Every line from the one holding "[North Sea Blue Kod. 1P +25%] (214, 727)" through the final line of the entries is to be reproduced exactly, and no other line.

# EXERCISE MATERIAL
§

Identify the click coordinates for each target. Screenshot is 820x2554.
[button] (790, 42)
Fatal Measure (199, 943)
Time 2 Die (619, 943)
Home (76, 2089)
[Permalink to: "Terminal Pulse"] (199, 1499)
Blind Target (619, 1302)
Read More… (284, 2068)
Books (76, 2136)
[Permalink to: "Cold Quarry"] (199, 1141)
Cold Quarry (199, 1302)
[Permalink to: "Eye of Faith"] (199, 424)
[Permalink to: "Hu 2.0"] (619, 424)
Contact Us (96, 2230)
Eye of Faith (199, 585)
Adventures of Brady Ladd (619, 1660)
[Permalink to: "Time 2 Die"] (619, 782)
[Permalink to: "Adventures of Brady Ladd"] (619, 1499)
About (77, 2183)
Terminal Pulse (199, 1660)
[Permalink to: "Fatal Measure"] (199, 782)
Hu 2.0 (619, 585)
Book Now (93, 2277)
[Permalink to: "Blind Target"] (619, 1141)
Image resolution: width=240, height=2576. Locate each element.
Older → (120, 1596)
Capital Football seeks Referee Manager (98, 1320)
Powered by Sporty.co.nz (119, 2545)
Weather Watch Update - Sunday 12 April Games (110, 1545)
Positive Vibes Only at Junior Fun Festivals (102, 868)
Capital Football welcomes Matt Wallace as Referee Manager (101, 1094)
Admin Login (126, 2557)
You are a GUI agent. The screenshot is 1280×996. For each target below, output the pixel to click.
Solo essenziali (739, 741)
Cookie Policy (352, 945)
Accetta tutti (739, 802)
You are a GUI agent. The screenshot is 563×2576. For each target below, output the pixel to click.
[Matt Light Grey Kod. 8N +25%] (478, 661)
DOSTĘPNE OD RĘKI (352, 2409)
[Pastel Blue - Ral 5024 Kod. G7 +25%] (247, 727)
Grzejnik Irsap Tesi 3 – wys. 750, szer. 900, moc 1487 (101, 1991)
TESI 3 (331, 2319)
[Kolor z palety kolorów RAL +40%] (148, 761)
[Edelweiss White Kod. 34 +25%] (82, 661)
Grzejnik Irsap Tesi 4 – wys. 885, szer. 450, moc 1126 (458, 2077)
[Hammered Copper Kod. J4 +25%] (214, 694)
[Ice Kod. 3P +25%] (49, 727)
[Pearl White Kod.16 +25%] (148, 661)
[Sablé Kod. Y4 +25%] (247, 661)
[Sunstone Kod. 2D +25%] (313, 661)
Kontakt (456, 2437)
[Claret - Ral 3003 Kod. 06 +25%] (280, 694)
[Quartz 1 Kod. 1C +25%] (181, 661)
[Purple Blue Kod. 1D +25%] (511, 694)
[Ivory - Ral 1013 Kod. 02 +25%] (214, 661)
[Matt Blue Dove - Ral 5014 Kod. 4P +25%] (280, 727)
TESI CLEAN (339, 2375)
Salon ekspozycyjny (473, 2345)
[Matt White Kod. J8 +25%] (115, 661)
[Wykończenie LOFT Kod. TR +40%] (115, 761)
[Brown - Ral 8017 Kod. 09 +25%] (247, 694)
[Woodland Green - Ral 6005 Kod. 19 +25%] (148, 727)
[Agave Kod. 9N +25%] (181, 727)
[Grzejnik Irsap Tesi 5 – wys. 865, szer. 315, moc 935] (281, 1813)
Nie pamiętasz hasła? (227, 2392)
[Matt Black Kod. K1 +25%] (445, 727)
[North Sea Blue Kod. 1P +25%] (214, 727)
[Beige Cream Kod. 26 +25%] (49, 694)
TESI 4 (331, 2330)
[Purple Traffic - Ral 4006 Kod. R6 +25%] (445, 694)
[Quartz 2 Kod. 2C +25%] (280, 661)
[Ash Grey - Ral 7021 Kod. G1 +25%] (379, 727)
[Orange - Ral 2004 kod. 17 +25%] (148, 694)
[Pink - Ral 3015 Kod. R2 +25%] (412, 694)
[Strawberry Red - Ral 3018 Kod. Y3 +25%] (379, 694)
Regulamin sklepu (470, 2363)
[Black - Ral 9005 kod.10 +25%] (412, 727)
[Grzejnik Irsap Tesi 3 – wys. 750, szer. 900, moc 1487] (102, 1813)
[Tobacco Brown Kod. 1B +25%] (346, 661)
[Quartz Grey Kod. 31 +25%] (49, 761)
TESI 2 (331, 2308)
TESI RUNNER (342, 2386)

§

# ANSWER
[North Sea Blue Kod. 1P +25%] (214, 727)
[Beige Cream Kod. 26 +25%] (49, 694)
TESI 4 (331, 2330)
[Purple Traffic - Ral 4006 Kod. R6 +25%] (445, 694)
[Quartz 2 Kod. 2C +25%] (280, 661)
[Ash Grey - Ral 7021 Kod. G1 +25%] (379, 727)
[Orange - Ral 2004 kod. 17 +25%] (148, 694)
[Pink - Ral 3015 Kod. R2 +25%] (412, 694)
[Strawberry Red - Ral 3018 Kod. Y3 +25%] (379, 694)
Regulamin sklepu (470, 2363)
[Black - Ral 9005 kod.10 +25%] (412, 727)
[Grzejnik Irsap Tesi 3 – wys. 750, szer. 900, moc 1487] (102, 1813)
[Tobacco Brown Kod. 1B +25%] (346, 661)
[Quartz Grey Kod. 31 +25%] (49, 761)
TESI 2 (331, 2308)
TESI RUNNER (342, 2386)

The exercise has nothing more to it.